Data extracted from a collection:
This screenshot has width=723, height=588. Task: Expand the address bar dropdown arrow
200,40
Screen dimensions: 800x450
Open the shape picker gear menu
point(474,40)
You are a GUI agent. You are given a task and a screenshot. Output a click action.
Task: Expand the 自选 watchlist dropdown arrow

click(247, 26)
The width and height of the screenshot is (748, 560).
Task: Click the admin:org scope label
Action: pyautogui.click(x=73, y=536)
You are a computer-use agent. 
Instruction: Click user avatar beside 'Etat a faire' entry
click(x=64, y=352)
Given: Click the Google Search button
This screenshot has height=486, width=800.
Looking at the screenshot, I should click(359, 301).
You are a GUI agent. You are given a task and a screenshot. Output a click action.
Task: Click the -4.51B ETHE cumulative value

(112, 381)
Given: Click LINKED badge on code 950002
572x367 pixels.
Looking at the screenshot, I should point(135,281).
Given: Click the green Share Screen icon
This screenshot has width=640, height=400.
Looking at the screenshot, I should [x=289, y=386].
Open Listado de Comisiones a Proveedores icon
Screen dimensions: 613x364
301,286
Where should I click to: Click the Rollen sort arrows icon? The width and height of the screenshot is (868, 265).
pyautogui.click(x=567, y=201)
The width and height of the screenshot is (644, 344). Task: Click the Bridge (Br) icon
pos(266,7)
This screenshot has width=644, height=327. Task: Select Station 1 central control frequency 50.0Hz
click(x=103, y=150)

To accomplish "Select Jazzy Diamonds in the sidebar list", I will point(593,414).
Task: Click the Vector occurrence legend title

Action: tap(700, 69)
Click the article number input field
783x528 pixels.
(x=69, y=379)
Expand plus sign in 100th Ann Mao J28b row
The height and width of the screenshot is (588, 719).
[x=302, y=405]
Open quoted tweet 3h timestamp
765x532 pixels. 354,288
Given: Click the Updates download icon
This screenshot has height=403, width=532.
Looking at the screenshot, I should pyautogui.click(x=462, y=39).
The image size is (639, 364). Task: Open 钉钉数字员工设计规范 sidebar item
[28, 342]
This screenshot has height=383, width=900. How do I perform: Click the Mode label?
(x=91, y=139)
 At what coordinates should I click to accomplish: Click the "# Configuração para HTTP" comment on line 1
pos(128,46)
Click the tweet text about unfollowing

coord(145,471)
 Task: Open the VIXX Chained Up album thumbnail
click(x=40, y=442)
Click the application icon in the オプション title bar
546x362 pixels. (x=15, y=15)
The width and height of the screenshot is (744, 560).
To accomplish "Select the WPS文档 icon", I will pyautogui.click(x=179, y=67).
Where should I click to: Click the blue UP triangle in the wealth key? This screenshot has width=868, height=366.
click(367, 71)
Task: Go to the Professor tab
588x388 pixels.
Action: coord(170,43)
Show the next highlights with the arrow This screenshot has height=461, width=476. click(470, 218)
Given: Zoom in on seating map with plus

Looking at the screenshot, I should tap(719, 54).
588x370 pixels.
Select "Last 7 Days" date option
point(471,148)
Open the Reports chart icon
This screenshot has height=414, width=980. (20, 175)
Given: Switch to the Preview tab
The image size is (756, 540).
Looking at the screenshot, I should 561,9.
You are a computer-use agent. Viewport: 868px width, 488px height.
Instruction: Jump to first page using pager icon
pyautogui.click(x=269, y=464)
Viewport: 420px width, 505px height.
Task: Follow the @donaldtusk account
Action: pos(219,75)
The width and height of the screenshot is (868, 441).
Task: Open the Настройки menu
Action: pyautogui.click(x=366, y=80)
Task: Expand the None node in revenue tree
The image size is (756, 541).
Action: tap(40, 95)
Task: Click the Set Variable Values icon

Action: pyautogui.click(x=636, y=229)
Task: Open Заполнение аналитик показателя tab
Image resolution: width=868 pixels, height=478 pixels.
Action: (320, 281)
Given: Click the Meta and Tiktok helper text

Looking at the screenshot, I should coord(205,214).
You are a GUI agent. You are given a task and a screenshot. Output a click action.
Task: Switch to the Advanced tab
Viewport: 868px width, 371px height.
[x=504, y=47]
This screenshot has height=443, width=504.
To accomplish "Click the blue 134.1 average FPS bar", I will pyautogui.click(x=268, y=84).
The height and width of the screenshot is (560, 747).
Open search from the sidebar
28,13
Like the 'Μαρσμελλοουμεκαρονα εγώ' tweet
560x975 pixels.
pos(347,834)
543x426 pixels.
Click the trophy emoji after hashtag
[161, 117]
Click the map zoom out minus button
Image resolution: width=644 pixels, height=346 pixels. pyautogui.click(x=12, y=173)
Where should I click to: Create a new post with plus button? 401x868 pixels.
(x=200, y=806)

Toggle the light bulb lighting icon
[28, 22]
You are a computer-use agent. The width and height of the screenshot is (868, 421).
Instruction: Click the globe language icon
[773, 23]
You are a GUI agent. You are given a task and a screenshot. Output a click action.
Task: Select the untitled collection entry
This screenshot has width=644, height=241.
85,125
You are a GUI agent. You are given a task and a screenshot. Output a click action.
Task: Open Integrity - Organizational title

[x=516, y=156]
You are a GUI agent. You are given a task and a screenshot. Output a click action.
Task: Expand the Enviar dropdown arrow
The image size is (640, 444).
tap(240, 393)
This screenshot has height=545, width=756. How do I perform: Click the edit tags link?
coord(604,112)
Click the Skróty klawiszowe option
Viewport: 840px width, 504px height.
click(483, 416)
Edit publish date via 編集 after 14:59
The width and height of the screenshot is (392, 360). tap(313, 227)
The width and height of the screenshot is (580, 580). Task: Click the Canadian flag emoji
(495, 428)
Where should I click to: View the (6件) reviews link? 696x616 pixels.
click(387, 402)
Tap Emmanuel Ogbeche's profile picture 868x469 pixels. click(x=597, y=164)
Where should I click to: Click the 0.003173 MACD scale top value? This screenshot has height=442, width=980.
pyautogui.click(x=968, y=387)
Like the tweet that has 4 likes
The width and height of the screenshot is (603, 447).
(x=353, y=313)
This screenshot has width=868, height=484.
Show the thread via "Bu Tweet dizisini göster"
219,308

Aim of the exercise: Every record should be retyped so that it matches the original exactly.

Task solution:
This screenshot has width=723, height=588. Task: Expand the address bar dropdown arrow
200,40
Screen dimensions: 800x450
Open the shape picker gear menu
point(474,40)
You are a GUI agent. You are given a task and a screenshot. Output a click action.
Task: Expand the 自选 watchlist dropdown arrow

click(247, 26)
The width and height of the screenshot is (748, 560).
Task: Click the admin:org scope label
Action: pyautogui.click(x=73, y=536)
You are a computer-use agent. 
Instruction: Click user avatar beside 'Etat a faire' entry
click(x=64, y=352)
Given: Click the Google Search button
This screenshot has height=486, width=800.
Looking at the screenshot, I should click(359, 301).
You are a GUI agent. You are given a task and a screenshot. Output a click action.
Task: Click the -4.51B ETHE cumulative value

(112, 381)
Given: Click LINKED badge on code 950002
572x367 pixels.
Looking at the screenshot, I should point(135,281).
Given: Click the green Share Screen icon
This screenshot has width=640, height=400.
Looking at the screenshot, I should [x=289, y=386].
Open Listado de Comisiones a Proveedores icon
Screen dimensions: 613x364
301,286
Where should I click to: Click the Rollen sort arrows icon? The width and height of the screenshot is (868, 265).
pyautogui.click(x=567, y=201)
The width and height of the screenshot is (644, 344). Task: Click the Bridge (Br) icon
pos(266,7)
This screenshot has width=644, height=327. Task: Select Station 1 central control frequency 50.0Hz
click(x=103, y=150)

To accomplish "Select Jazzy Diamonds in the sidebar list", I will point(593,414).
Task: Click the Vector occurrence legend title

Action: tap(700, 69)
Click the article number input field
783x528 pixels.
(x=69, y=379)
Expand plus sign in 100th Ann Mao J28b row
The height and width of the screenshot is (588, 719).
[x=302, y=405]
Open quoted tweet 3h timestamp
765x532 pixels. 354,288
Given: Click the Updates download icon
This screenshot has height=403, width=532.
Looking at the screenshot, I should pyautogui.click(x=462, y=39).
The image size is (639, 364). Task: Open 钉钉数字员工设计规范 sidebar item
[28, 342]
This screenshot has height=383, width=900. How do I perform: Click the Mode label?
(x=91, y=139)
 At what coordinates should I click to accomplish: Click the "# Configuração para HTTP" comment on line 1
pos(128,46)
Click the tweet text about unfollowing

coord(145,471)
 Task: Open the VIXX Chained Up album thumbnail
click(x=40, y=442)
Click the application icon in the オプション title bar
546x362 pixels. (x=15, y=15)
The width and height of the screenshot is (744, 560).
To accomplish "Select the WPS文档 icon", I will pyautogui.click(x=179, y=67).
Where should I click to: Click the blue UP triangle in the wealth key? This screenshot has width=868, height=366.
click(367, 71)
Task: Go to the Professor tab
588x388 pixels.
Action: coord(170,43)
Show the next highlights with the arrow This screenshot has height=461, width=476. click(470, 218)
Given: Zoom in on seating map with plus

Looking at the screenshot, I should tap(719, 54).
588x370 pixels.
Select "Last 7 Days" date option
point(471,148)
Open the Reports chart icon
This screenshot has height=414, width=980. (20, 175)
Given: Switch to the Preview tab
The image size is (756, 540).
Looking at the screenshot, I should 561,9.
You are a computer-use agent. Viewport: 868px width, 488px height.
Instruction: Jump to first page using pager icon
pyautogui.click(x=269, y=464)
Viewport: 420px width, 505px height.
Task: Follow the @donaldtusk account
Action: pos(219,75)
The width and height of the screenshot is (868, 441).
Task: Open the Настройки menu
Action: pyautogui.click(x=366, y=80)
Task: Expand the None node in revenue tree
The image size is (756, 541).
Action: tap(40, 95)
Task: Click the Set Variable Values icon

Action: pyautogui.click(x=636, y=229)
Task: Open Заполнение аналитик показателя tab
Image resolution: width=868 pixels, height=478 pixels.
Action: (320, 281)
Given: Click the Meta and Tiktok helper text

Looking at the screenshot, I should coord(205,214).
You are a GUI agent. You are given a task and a screenshot. Output a click action.
Task: Switch to the Advanced tab
Viewport: 868px width, 371px height.
[x=504, y=47]
This screenshot has height=443, width=504.
To accomplish "Click the blue 134.1 average FPS bar", I will pyautogui.click(x=268, y=84).
The height and width of the screenshot is (560, 747).
Open search from the sidebar
28,13
Like the 'Μαρσμελλοουμεκαρονα εγώ' tweet
560x975 pixels.
pos(347,834)
543x426 pixels.
Click the trophy emoji after hashtag
[161, 117]
Click the map zoom out minus button
Image resolution: width=644 pixels, height=346 pixels. pyautogui.click(x=12, y=173)
Where should I click to: Create a new post with plus button? 401x868 pixels.
(x=200, y=806)

Toggle the light bulb lighting icon
[28, 22]
You are a computer-use agent. The width and height of the screenshot is (868, 421).
Instruction: Click the globe language icon
[773, 23]
You are a GUI agent. You are given a task and a screenshot. Output a click action.
Task: Select the untitled collection entry
This screenshot has width=644, height=241.
85,125
You are a GUI agent. You are given a task and a screenshot. Output a click action.
Task: Open Integrity - Organizational title

[x=516, y=156]
You are a GUI agent. You are given a task and a screenshot. Output a click action.
Task: Expand the Enviar dropdown arrow
The image size is (640, 444).
tap(240, 393)
This screenshot has height=545, width=756. How do I perform: Click the edit tags link?
coord(604,112)
Click the Skróty klawiszowe option
Viewport: 840px width, 504px height.
click(483, 416)
Edit publish date via 編集 after 14:59
The width and height of the screenshot is (392, 360). tap(313, 227)
The width and height of the screenshot is (580, 580). Task: Click the Canadian flag emoji
(495, 428)
Where should I click to: View the (6件) reviews link? 696x616 pixels.
click(387, 402)
Tap Emmanuel Ogbeche's profile picture 868x469 pixels. click(x=597, y=164)
Where should I click to: Click the 0.003173 MACD scale top value? This screenshot has height=442, width=980.
pyautogui.click(x=968, y=387)
Like the tweet that has 4 likes
The width and height of the screenshot is (603, 447).
(x=353, y=313)
This screenshot has width=868, height=484.
Show the thread via "Bu Tweet dizisini göster"
219,308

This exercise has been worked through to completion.